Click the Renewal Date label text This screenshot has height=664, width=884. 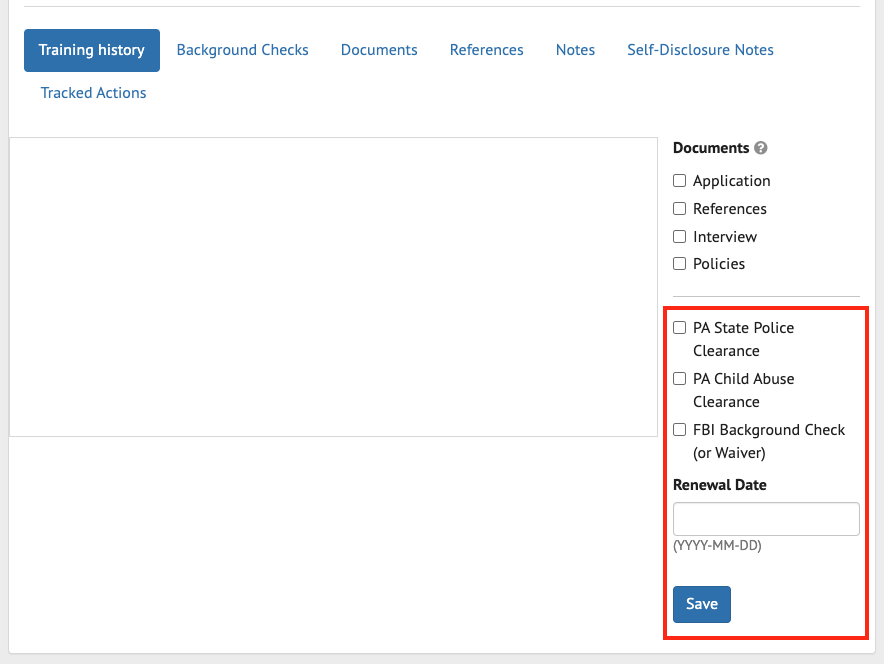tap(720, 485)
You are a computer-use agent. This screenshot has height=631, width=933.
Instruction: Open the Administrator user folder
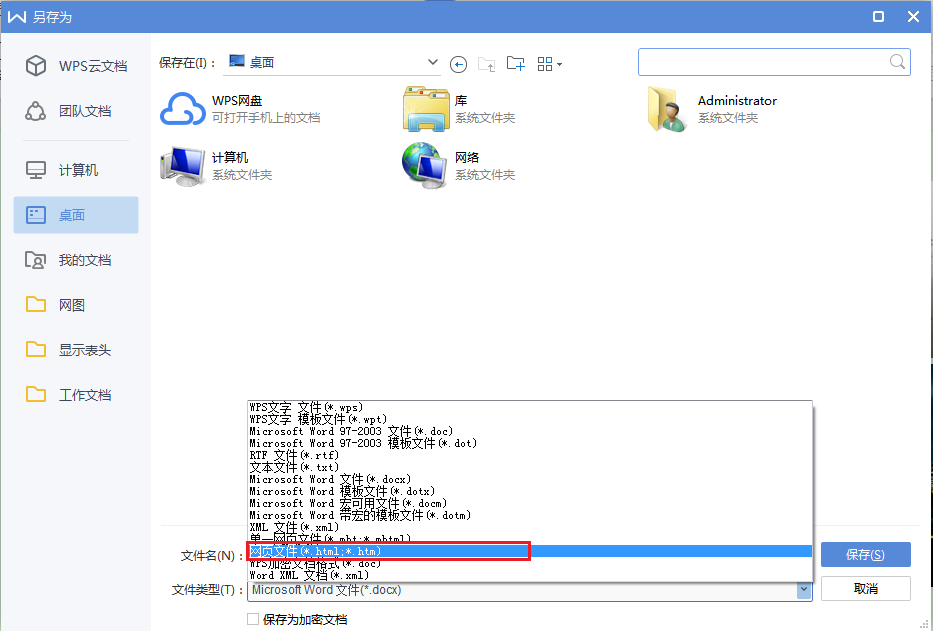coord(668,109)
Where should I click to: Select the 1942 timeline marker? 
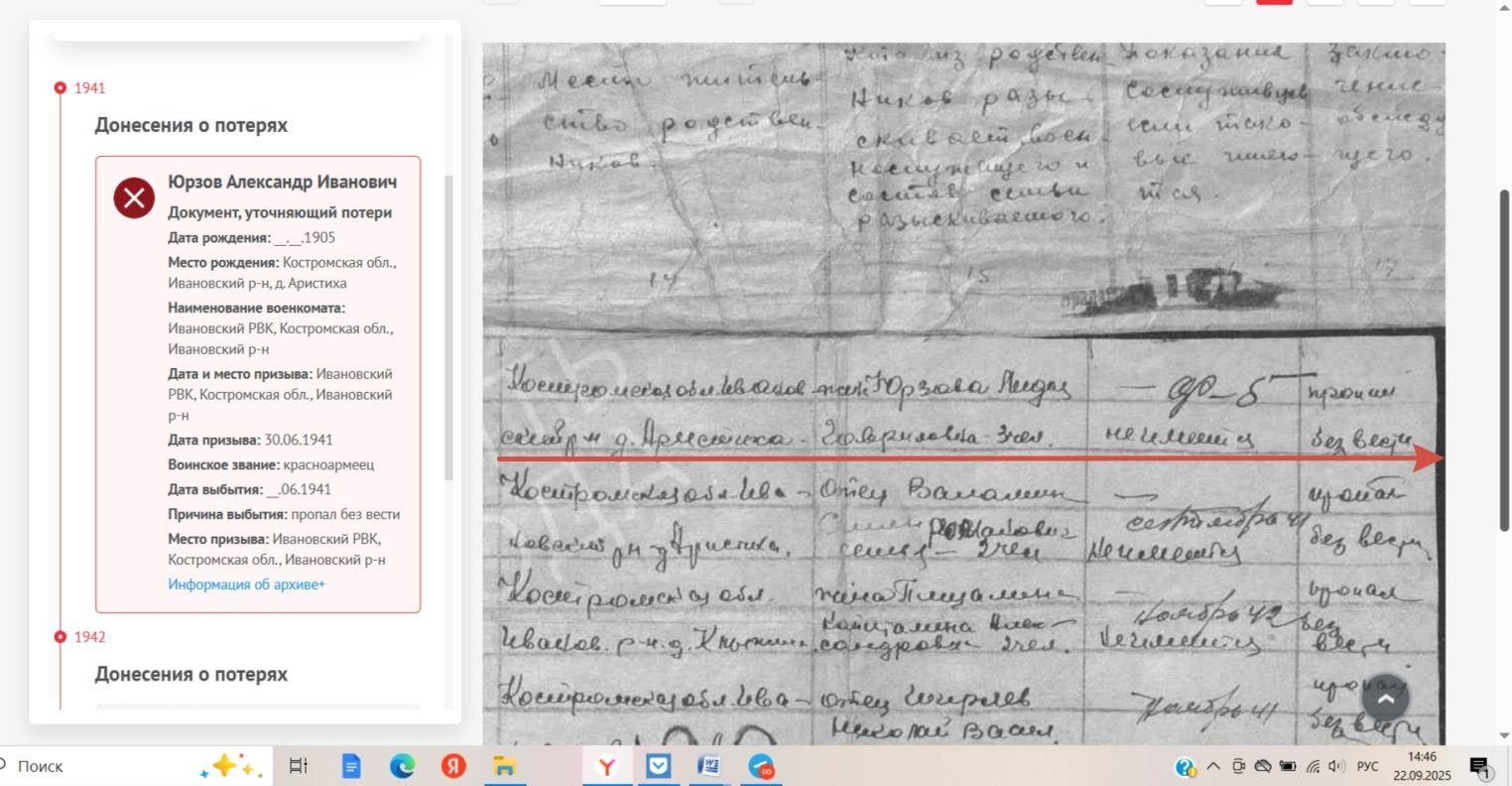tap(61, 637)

————————

- AIM OF THE EXERCISE -
Everything from the line with "Instruction: Open the" through the final line of the records above should be written out exactly, minus the pictures.

- OUTPUT OF THE EXERCISE -
Instruction: Open the Administrator user folder
coord(668,109)
Where should I click to: Select the 1942 timeline marker? 
tap(61, 637)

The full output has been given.